The Star is today calling upon readers to pay their final respects to a 96-year-old war hero who has died with almost nobody to attend his funeral.
George Thompson fought bravely for his country in the Second World War - but has passed away with no family members and few surviving friends.
Now The Star is joining calls from the Royal Air Force Association to give George, of Woodseats, the send-off he deserves.
Andy Merris, standard bearer of the Rotherham RAFA, said: “It’s about trying to get people there and to give the guy a send-off.
“We would love people to attend as a mark of respect and just to say, ‘Thank you, God bless you’.”
George William Thompson was born in Sheffield on September 19, 1917.
Both he and his wife, Mildred, worked at Laycock’s Engineering Works, which made aircraft parts.
George was an inspector in the Aircraft Inspection Department.
George’s role was regarded as a reserved occupation so it took numerous attempts before he was eventually accepted into the RAF for pilot training at the age of 24.
He began his training on April 13, 1942, and just 17 days later he flew solo for the first time.
George and his fellow course members were earmarked to fly bombers and he was sent to Canada and the USA. While training with the American Army Air Corps it was discovered he had incredible night vision.

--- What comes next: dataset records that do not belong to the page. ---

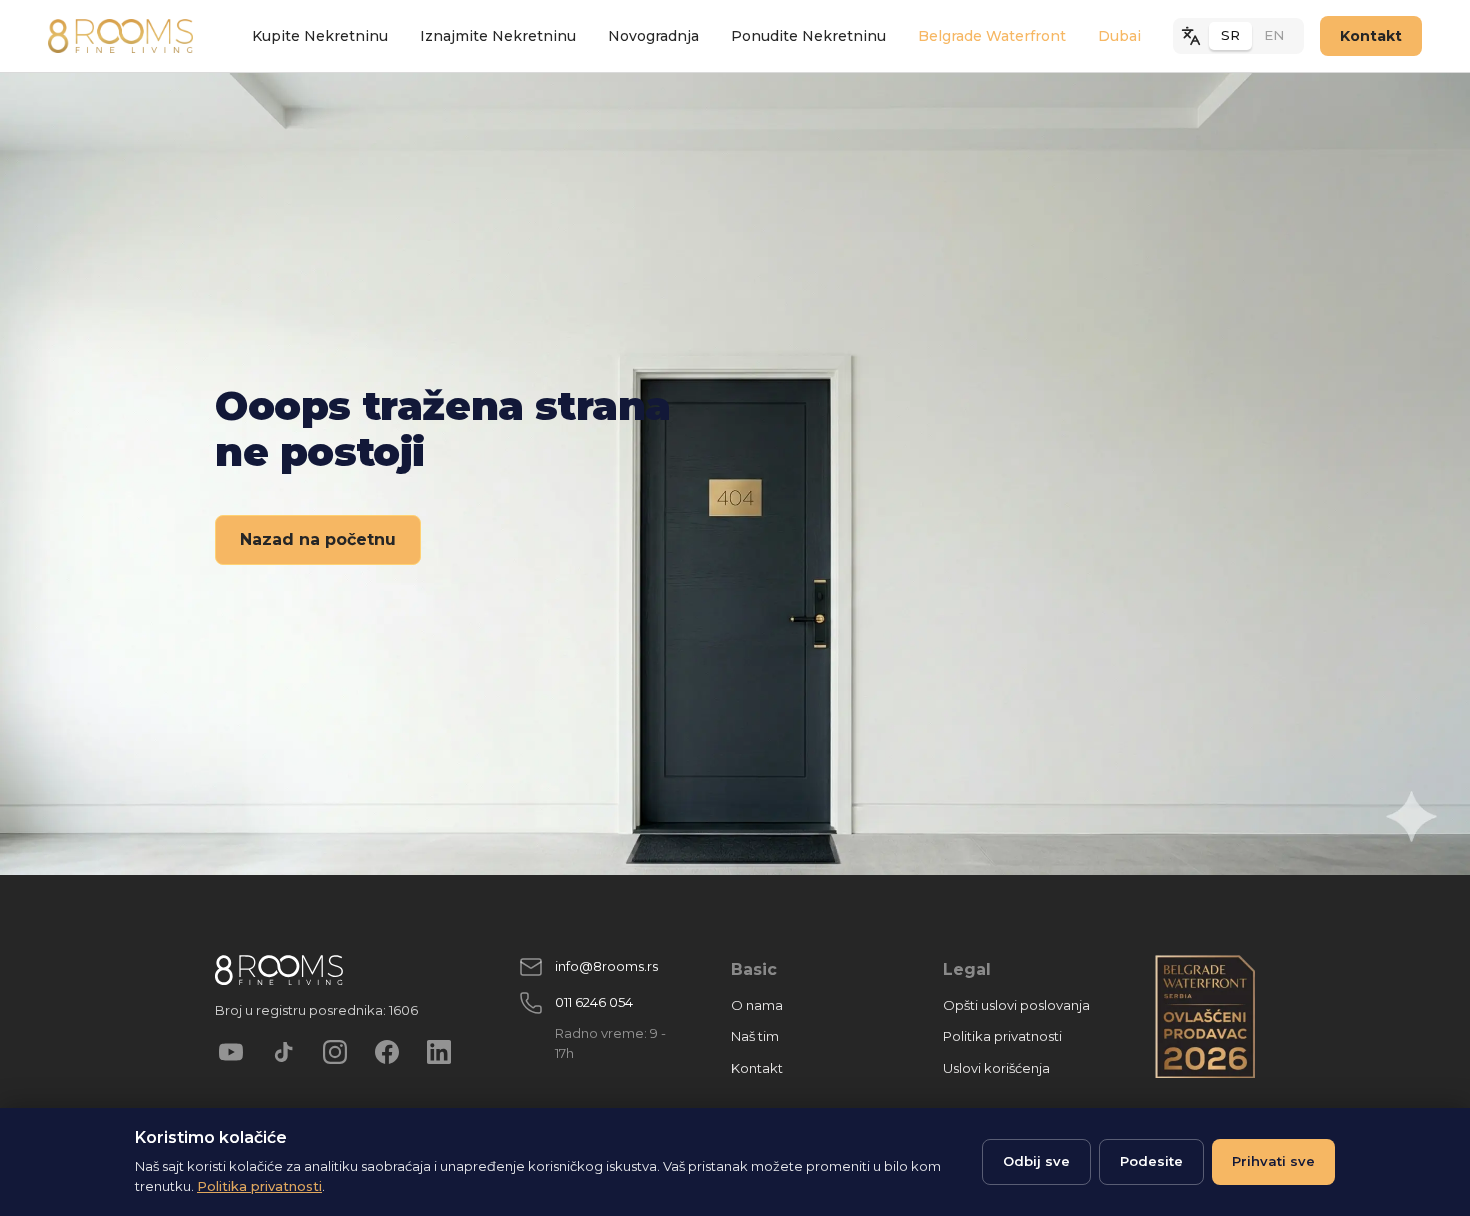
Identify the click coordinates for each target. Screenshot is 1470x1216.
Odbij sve (1036, 1161)
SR (1230, 35)
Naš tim (755, 1036)
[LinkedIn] (439, 1052)
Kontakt (1371, 36)
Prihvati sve (1273, 1161)
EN (1274, 35)
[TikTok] (283, 1052)
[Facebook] (387, 1052)
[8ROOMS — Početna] (120, 36)
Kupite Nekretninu (320, 36)
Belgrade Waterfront (992, 36)
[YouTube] (231, 1052)
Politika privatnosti (1002, 1036)
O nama (757, 1005)
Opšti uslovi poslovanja (1016, 1005)
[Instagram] (335, 1052)
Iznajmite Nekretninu (498, 36)
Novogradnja (653, 36)
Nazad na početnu (318, 539)
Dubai (1119, 36)
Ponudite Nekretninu (808, 36)
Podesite (1151, 1161)
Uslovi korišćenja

Speaking to The Star during an interview in 2005, George said: “We were supposed to be going onto bombers but, when it was recorded about my night-sight, I went onto night fighters.
“That most likely saved my life because thousands of bomber crew were killed.”
George did, however, have a number of close shaves himself, notably a dicey flight from Britain to Morocco.
Knowing they had limited fuel, George and his navigator Russell Spencer waited until there was a favourable tailwind before they took off. About halfway there, it looked like they weren’t going to make it.
“We were given a new course to cut out some distance and we flew over Portugal and the bottom end of Spain with our cannons ready because there were German aircraft in the area,” George had recalled.
“Luckily, we never saw a thing - it was lunchtime and I think they must have all gone to lunch.
“However still over the Atlantic, the gauges were showing empty. I saw the coast coming up and I flew straight towards the runway.
“As we taxied at the end of the runway, the control tower told us to follow a jeep and, just as I turned off the runway, both engines stopped. We had run out of fuel.”
George and his squadron flew night interception and patrolled the skies above the Burmese jungle looking for any Japanese incursions until VJ Day in August, 1945.
He was finally demobbed from the RAF in May 1946 with the rank of Warrant Officer.
Mildred died in 2004.
George spent his final years in a care home and died on May 14.
The funeral will take place on Friday, May 30, at Hutcliffe Wood Crematorium, Periwood Lane, at 3.30pm.